Stated exercise
Reproduce each of the following lines word for word, with nothing changed.

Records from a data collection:
══════════

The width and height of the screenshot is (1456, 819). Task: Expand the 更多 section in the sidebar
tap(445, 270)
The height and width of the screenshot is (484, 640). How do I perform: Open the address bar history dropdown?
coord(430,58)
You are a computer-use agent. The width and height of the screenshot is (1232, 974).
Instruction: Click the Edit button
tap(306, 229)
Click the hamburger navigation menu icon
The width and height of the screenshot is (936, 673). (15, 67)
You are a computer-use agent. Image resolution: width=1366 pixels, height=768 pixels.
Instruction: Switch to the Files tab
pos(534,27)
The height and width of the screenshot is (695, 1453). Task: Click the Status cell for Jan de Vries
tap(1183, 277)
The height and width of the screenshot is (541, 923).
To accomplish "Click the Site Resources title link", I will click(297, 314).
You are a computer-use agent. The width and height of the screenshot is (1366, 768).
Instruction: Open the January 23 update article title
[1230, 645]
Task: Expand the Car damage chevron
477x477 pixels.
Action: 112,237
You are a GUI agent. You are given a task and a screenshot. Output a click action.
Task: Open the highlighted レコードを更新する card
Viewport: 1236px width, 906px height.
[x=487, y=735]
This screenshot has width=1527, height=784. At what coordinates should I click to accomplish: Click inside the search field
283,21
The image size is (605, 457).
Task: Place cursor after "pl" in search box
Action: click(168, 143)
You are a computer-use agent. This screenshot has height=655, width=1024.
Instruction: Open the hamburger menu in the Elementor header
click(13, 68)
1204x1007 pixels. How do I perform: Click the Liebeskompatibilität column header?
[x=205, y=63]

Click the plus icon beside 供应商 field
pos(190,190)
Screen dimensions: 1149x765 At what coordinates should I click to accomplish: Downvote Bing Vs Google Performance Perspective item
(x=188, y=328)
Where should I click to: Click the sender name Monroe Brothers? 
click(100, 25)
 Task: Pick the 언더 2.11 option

══════════

Task result
The width and height of the screenshot is (1456, 819). Task: Expand the 更多 section in the sidebar
tap(445, 270)
The height and width of the screenshot is (484, 640). How do I perform: Open the address bar history dropdown?
coord(430,58)
You are a computer-use agent. The width and height of the screenshot is (1232, 974).
Instruction: Click the Edit button
tap(306, 229)
Click the hamburger navigation menu icon
The width and height of the screenshot is (936, 673). (15, 67)
You are a computer-use agent. Image resolution: width=1366 pixels, height=768 pixels.
Instruction: Switch to the Files tab
pos(534,27)
The height and width of the screenshot is (695, 1453). Task: Click the Status cell for Jan de Vries
tap(1183, 277)
The height and width of the screenshot is (541, 923).
To accomplish "Click the Site Resources title link", I will click(297, 314).
You are a computer-use agent. The width and height of the screenshot is (1366, 768).
Instruction: Open the January 23 update article title
[1230, 645]
Task: Expand the Car damage chevron
477x477 pixels.
Action: 112,237
You are a GUI agent. You are given a task and a screenshot. Output a click action.
Task: Open the highlighted レコードを更新する card
Viewport: 1236px width, 906px height.
[x=487, y=735]
This screenshot has width=1527, height=784. At what coordinates should I click to accomplish: Click inside the search field
283,21
The image size is (605, 457).
Task: Place cursor after "pl" in search box
Action: click(168, 143)
You are a computer-use agent. This screenshot has height=655, width=1024.
Instruction: Open the hamburger menu in the Elementor header
click(13, 68)
1204x1007 pixels. How do I perform: Click the Liebeskompatibilität column header?
[x=205, y=63]

Click the plus icon beside 供应商 field
pos(190,190)
Screen dimensions: 1149x765 At what coordinates should I click to accomplish: Downvote Bing Vs Google Performance Perspective item
(x=188, y=328)
Where should I click to: Click the sender name Monroe Brothers? 
click(100, 25)
 Task: Pick the 언더 2.11 option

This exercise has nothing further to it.